Look through the records below and copy each line that includes the word "agent".

══ Material provided

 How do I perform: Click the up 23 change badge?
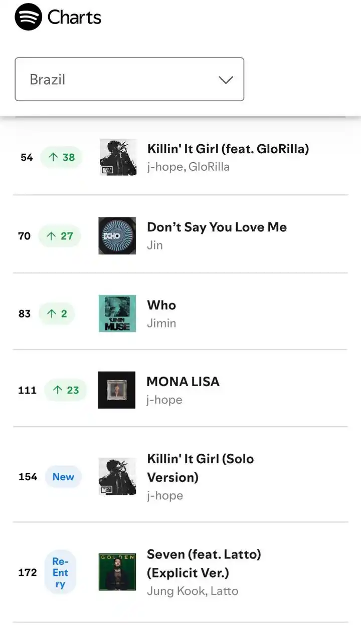point(66,390)
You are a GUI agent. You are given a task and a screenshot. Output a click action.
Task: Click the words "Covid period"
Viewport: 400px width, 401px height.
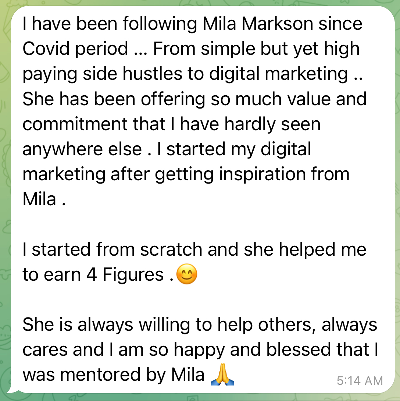75,49
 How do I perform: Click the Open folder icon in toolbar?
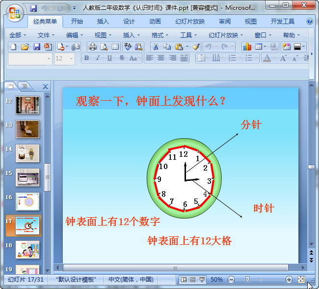coord(25,47)
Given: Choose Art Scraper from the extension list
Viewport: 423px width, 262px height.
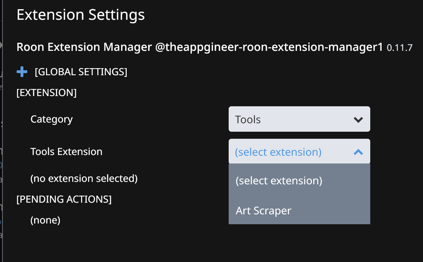Looking at the screenshot, I should [x=299, y=210].
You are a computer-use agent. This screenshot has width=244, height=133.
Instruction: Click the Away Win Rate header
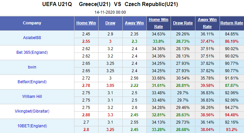point(207,23)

════

Written response:
You are a GUI agent. You are given a task and a screenshot. Output a click action.
You are a computer-use agent. This screenshot has width=244, height=133.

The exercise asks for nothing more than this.